[Texto de origem]:
************

Importa ainda dizer, que o arguido esteve detido desde 14/11/00 a 07/03/02, o
que traz acrescidas dificuldades à possibilidade de imputação ao mesmo da
matéria em que se alicerça o crime de associação criminosa e por arrasto, os
ilícitos de falsificação e de burla em que esta se traduziu. Nessa medida,
entendeu o Tribunal que, em relação à participação do arguido nos factos
criminosos, não estavam reunidos os elementos probatórios suficientes que lhe
permitissem imputar os factos de que estava pronunciado, razão pela qual, no que
a si importa, os deu como não provados.
Por tal motivo, sendo ineficazes os meios de prova constantes do processo no que
concerne ao arguido, fica prejudicada a apreciação das questões de nulidade das
intercepções telefónicas e dos fotogramas constantes autos, razão pela qual nada
se dirá sobre tal matéria.
Não se tendo provado os elementos objectivos e subjectivos dos tipos legais de
crime pelos quais o arguido vem acusado, não poderá o mesmo deixar de ser
absolvido da sua prática e por consequência, do pedido de indemnização civil que
contra si foi formulado”.

************

[Enunciado 1]:
Mostra todas as linhas dos registos que contêm a palavra "Instruction".
Os registos não têm qualquer ligação ao texto acima.

[Linhas de dados]:
************

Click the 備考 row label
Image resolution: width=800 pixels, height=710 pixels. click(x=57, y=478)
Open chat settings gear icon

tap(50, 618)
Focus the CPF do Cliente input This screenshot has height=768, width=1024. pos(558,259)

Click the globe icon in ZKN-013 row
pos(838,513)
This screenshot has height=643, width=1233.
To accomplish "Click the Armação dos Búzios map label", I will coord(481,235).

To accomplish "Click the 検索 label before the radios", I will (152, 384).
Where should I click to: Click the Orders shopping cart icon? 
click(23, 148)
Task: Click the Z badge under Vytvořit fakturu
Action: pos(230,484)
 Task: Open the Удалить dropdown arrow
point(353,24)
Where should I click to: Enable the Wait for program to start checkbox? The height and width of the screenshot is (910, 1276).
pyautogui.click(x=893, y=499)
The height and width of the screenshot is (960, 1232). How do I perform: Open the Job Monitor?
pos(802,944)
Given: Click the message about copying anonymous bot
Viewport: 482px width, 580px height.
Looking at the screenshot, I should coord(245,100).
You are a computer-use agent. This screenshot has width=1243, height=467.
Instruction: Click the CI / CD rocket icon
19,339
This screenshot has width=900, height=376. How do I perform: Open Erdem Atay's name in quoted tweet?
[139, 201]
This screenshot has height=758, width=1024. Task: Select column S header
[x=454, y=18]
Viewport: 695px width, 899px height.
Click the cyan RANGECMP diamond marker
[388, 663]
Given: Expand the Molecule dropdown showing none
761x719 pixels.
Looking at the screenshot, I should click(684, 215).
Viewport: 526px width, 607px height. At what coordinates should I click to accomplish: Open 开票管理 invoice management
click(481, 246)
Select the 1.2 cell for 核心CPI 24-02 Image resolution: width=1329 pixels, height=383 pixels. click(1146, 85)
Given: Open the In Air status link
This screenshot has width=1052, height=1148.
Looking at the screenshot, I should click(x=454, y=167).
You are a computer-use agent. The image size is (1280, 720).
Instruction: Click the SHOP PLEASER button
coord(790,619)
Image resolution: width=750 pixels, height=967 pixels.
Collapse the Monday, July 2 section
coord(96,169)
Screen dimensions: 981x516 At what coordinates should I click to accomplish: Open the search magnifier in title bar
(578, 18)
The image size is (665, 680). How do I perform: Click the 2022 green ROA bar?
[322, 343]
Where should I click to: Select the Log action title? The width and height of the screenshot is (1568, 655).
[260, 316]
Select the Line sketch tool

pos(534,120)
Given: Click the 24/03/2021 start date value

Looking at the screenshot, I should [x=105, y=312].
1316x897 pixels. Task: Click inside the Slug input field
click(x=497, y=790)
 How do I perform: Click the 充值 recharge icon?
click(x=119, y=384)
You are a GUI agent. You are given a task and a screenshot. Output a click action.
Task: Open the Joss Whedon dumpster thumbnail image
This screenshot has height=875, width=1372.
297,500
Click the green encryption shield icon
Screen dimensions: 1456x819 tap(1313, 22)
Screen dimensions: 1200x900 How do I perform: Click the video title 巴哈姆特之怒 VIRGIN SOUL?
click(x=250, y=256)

************

[Enunciado 2]:
Retoma o excerto da decisão judicial sobre a absolvição do arguido a partir do ponto em que termina.

[Resposta 1]:
Instruction: Click the CI / CD rocket icon
Instruction: Click the SHOP PLEASER button

[Resposta 2]:
O arguido interpôs recurso deste acórdão absolutório para o Supremo Tribunal de
Justiça, constando das suas alegações as seguintes conclusões:
“1. Através do presente recurso, o recorrente pretende pôr em crise a decisão do
tribunal recorrido, unicamente na parte em que considerou prejudicada a
apreciação das questões de validade das intercepções telefónicas e dos
fotogramas constantes dos autos, suscitadas nos requerimentos por si
apresentados em 03-05-2006 e 05-06-2006.
2. Tal decisão pode ser autonomizada do acórdão final, que absolveu o recorrente
da prática dos crimes por que vinha acusado, como resulta do disposto nos art.ºs
401.º n.º 1 al. b) e 403.º n.º 1, ambos do CPP.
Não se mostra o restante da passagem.